··· EXTRAHIERTER TEXT ···
Und was kann man selbst gegen den Krebs tun? Experten gehen davon aus, dass Prostatakrebs zum Teil auch durch einen "westlichen Lebensstil" bedingt ist. In Nordamerika und Europa tritt er deutlich häufiger auf als etwa in Afrika oder Asien. Dafür, dass dies nicht allein auf die Gene zurückzuführen ist, spricht, dass chinesische Männer in den USA 16-mal häufiger erkranken als in China.
 
Trotzdem kann eine Ernährungsumstellung Männer wohl nicht vor dem Fortschreiten des Tumors bewahren. Das ist das Ergebnis einer Studie, die kürzlich im US-amerikanischen Ärzteblatt JAMA veröffentlicht wurde. Untersucht wurden fast 500 Patienten im Alter von 50 bis 80 Jahren, bei denen Prostatakrebs im Frühstadium diagnostiziert wurde. Die Hälfte von ihnen bekam über zwei Jahre eine intensive Ernährungsberatung, die dazu führte, dass sie mehr als zwei Portionen pro Tag mehr Gemüse aßen als vor der Studie. Dabei ging es unter anderem um Rosenkohl, Brokkoli, Tomaten, Zwiebeln und Knoblauch. 
 
Allerdings führte die Ernährungsumstellung nicht zu einem Erfolg. In der Gruppe mit den Gemüse-Essern wuchs der Prostatakrebs in etwa bei genauso vielen wie in der Gruppe derer, die sich weiter wie bisher ernährten. Die Autoren der Studie wissen nicht, woran es lag, dass sich in dieser klinischen Studie die Ergebnisse von Beobachtungsstudien nicht bestätigten. Die Ergebnisse bedeuten jedenfalls nicht, dass eine gemüsereiche Ernährung schadet. Sie könnte beim Prostatakarzinom allerdings nicht so viel nützen, wie manche Forscher erwartet hatten.
···
### AUFGABE 1
Gib aus dem Text über Prostatakrebs den Abschnitt wörtlich wieder, beginnend mit "Allerdings führte die" und weiter bis einschließlich "Forscher erwartet hatten.".
### AUFGABE 2
Wie viel häufiger erkranken chinesische Männer in den USA laut dem Text über Prostatakrebs als in China?
Das Material stammt aus einer anderen Quelle als der Text über Prostatakrebs.
··· VORLIEGENDES MATERIAL ···
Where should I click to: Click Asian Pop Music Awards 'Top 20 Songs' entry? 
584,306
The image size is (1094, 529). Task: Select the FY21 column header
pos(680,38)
···
### AUSGABE 1
Allerdings führte die Ernährungsumstellung nicht zu einem Erfolg. In der Gruppe mit den Gemüse-Essern wuchs der Prostatakrebs in etwa bei genauso vielen wie in der Gruppe derer, die sich weiter wie bisher ernährten. Die Autoren der Studie wissen nicht, woran es lag, dass sich in dieser klinischen Studie die Ergebnisse von Beobachtungsstudien nicht bestätigten. Die Ergebnisse bedeuten jedenfalls nicht, dass eine gemüsereiche Ernährung schadet. Sie könnte beim Prostatakarzinom allerdings nicht so viel nützen, wie manche Forscher erwartet hatten.

### AUSGABE 2
16-mal häufiger.